• [Exercices]:
A – Recopiez mot pour mot, dans l'article sur le centre d'art de Castres, le passage qui s'ouvre sur les mots contenant « Centre d'art » et se clôt sur « du centre d’art. ».
B – Condensez sous forme de liste le paragraphe de l'article sur le centre d'art de Castres qui commence par « CASTRES - Le 27 septembre était inauguré », en gardant ses faits principaux.

:: Extrait choisi ::

Centre d'art

Enterrement

Castres perd son centre d’art

Devant quitter l’hôtel de Viviès, la structure n’a pas trouvé à se reloger

Par Roxana Azimi · Le Journal des Arts

Le 30 septembre 2009 - 676 mots

Le « Laboratoire artistique international du Tarn » (LAIT) va être amputé de son antenne castraise. Partagée entre Castres et Albi, l’association est sommée de quitter l’hôtel Viviès, dont les travaux de mise en sécurité ne seront pas financés par ses partenaires institutionnels. La mairie a, de plus, refusé de renouveler la convention trisannuelle du centre d’art.

CASTRES -  Le 27 septembre était inauguré au centre d’art de Castres (Tarn) l’exposition « Aux petites filles modèles », conçue dans le cadre du Printemps de Septembre 2009 (lire p. 11) par Christian Bernard, son directeur artistique. Dans cet ancien hôtel renaissance, les quatre artistes, Béatrice Cussol, Cathryn Boch, Sylvie Auvray et Fleur Noguera, sont directement intervenues de concert du sol au plafond, réalisant un ensemble jubilatoire où les identités de chacune s’assemblent et se répondent. Cette maestria de formes devrait pourtant constituer la dernière exposition accueillie dans ce lieu ouvert en 1986.

:::
:: Lignes enregistrées ::

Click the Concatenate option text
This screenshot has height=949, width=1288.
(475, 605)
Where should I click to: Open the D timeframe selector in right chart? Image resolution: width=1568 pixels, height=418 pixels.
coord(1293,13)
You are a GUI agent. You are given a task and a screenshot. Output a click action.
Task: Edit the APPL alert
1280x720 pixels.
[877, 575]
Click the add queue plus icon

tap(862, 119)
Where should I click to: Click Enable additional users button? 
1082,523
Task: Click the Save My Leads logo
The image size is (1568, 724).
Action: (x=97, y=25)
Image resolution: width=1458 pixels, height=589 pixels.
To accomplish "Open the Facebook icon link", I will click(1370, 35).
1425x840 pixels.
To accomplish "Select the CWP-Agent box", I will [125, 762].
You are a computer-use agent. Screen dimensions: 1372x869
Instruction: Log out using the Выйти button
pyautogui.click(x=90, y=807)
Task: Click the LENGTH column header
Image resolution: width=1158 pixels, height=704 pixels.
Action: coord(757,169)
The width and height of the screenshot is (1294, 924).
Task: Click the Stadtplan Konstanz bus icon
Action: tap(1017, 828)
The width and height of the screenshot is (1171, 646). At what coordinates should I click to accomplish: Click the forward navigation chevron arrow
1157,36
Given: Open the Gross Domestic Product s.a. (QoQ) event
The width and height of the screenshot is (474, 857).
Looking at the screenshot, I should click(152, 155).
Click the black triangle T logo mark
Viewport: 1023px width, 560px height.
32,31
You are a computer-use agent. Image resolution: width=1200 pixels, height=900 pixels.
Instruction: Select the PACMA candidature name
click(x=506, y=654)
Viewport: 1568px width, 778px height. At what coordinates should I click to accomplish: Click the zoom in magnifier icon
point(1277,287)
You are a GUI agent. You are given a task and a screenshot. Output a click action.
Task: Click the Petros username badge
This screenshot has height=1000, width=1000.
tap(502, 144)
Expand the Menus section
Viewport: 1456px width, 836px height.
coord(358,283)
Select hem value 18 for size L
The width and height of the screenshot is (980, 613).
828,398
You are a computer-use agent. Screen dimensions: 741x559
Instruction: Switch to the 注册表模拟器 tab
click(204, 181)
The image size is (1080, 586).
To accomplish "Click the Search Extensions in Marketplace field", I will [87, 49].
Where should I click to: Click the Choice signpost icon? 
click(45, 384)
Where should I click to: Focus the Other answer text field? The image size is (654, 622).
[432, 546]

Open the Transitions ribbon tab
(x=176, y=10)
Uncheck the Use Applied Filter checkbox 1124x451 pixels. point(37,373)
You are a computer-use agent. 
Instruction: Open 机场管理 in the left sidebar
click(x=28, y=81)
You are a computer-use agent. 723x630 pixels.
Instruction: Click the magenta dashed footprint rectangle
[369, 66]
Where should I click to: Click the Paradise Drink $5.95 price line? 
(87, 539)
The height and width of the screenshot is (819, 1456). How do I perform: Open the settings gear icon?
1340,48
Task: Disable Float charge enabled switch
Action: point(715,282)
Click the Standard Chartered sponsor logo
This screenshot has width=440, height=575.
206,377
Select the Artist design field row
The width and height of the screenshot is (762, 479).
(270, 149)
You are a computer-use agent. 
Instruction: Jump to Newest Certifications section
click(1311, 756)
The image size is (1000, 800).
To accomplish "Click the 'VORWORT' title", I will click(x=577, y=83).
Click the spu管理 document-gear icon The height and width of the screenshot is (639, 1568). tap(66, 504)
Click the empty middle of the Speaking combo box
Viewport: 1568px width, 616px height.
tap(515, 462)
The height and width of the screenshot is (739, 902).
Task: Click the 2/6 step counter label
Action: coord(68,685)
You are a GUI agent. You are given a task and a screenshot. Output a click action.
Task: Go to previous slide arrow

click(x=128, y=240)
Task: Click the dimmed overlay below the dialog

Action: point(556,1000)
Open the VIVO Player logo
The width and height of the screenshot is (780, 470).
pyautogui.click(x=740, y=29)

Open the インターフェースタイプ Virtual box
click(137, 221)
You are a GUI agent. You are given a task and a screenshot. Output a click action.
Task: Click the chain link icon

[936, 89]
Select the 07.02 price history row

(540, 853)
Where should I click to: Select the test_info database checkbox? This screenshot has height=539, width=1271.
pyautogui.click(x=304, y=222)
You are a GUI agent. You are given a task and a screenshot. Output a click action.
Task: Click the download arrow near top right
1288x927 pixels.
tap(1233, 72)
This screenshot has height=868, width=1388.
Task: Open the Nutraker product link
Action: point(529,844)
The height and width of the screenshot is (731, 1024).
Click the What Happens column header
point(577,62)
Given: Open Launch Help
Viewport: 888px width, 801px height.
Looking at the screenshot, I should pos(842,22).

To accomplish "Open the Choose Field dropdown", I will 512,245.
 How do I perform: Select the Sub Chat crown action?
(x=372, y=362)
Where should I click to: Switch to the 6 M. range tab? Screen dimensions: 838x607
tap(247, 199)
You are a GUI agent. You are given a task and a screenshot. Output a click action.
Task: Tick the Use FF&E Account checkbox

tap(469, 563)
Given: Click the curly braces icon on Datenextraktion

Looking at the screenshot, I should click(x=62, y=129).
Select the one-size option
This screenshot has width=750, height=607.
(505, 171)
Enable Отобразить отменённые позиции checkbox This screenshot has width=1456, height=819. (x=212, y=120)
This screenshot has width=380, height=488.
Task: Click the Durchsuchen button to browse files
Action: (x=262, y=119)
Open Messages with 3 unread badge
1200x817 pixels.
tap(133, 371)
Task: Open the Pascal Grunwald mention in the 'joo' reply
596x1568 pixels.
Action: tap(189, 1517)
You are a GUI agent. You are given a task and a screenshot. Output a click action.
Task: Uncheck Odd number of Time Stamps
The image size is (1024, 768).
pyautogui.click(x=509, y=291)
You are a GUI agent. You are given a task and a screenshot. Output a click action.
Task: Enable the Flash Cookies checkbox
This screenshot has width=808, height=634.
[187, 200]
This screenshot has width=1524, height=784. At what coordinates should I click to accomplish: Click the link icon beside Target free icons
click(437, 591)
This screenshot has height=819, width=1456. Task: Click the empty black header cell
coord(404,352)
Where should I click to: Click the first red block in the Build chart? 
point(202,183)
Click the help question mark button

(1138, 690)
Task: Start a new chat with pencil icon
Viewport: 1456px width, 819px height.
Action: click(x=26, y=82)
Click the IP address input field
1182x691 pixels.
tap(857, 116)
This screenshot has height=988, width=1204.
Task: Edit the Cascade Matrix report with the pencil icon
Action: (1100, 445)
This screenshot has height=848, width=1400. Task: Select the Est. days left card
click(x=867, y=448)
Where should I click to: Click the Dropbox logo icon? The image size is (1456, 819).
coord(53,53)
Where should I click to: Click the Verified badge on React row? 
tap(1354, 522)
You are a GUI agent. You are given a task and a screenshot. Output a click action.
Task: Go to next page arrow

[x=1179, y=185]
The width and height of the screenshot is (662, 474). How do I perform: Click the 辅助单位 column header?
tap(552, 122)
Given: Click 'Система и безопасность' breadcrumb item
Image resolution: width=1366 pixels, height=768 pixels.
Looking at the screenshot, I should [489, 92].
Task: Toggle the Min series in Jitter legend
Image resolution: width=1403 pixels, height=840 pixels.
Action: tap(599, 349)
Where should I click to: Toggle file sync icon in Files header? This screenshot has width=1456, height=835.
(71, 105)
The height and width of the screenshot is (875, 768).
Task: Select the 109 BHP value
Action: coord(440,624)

:::

• [Réponses attendues]:
A –
Centre d'art

Enterrement

Castres perd son centre d’art

Devant quitter l’hôtel de Viviès, la structure n’a pas trouvé à se reloger

Par Roxana Azimi · Le Journal des Arts

Le 30 septembre 2009 - 676 mots

Le « Laboratoire artistique international du Tarn » (LAIT) va être amputé de son antenne castraise. Partagée entre Castres et Albi, l’association est sommée de quitter l’hôtel Viviès, dont les travaux de mise en sécurité ne seront pas financés par ses partenaires institutionnels. La mairie a, de plus, refusé de renouveler la convention trisannuelle du centre d’art.

B –
- Le 27 septembre, le centre d'art de Castres (Tarn) a inauguré l'exposition « Aux petites filles modèles », conçue par Christian Bernard dans le cadre du Printemps de Septembre 2009.
- Dans cet ancien hôtel Renaissance, quatre artistes (Béatrice Cussol, Cathryn Boch, Sylvie Auvray et Fleur Noguera) sont intervenues ensemble du sol au plafond. Elles ont créé un ensemble où leurs identités s'assemblent et se répondent.
- Ce devrait être la dernière exposition accueillie dans ce lieu ouvert en 1986.